_ASSIGNMENT_
Counting only lines that contain "Producer", state the total found in the material below. Add nothing else.

_DATA SHOWN_
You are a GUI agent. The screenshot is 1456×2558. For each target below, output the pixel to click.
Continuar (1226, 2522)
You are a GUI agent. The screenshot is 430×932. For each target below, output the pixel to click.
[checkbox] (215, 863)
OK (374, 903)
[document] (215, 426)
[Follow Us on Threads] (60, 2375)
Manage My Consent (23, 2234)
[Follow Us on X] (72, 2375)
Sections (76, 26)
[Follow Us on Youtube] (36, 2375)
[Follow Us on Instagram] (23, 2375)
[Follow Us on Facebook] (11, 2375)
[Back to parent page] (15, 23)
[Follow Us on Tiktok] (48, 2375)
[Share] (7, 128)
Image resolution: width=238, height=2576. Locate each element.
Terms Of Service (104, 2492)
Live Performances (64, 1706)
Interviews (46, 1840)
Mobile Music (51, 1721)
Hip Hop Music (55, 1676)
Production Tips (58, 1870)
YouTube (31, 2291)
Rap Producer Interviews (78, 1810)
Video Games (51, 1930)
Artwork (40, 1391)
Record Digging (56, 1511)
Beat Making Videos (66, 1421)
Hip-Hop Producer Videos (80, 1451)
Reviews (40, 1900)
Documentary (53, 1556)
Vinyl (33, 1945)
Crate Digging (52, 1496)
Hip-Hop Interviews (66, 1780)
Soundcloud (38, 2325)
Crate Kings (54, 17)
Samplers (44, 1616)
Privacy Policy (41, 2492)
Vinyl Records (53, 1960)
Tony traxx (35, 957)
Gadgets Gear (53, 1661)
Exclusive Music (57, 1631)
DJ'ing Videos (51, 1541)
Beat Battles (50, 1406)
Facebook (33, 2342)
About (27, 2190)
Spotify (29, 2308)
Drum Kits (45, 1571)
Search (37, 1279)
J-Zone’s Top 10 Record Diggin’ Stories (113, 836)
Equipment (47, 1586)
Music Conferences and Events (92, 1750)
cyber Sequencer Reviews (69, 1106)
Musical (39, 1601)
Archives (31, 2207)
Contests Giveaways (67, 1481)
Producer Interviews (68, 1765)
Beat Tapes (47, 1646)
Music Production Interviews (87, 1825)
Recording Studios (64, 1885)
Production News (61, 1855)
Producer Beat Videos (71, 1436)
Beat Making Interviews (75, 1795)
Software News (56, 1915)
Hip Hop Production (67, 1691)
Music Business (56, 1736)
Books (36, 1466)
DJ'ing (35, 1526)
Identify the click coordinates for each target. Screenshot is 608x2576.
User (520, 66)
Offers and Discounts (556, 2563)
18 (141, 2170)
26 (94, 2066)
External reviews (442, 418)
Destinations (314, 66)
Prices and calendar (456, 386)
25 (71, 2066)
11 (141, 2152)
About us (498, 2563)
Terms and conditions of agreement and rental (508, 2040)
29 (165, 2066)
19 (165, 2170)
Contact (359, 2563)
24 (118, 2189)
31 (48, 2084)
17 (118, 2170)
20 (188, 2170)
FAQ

_THE ANSWER_
4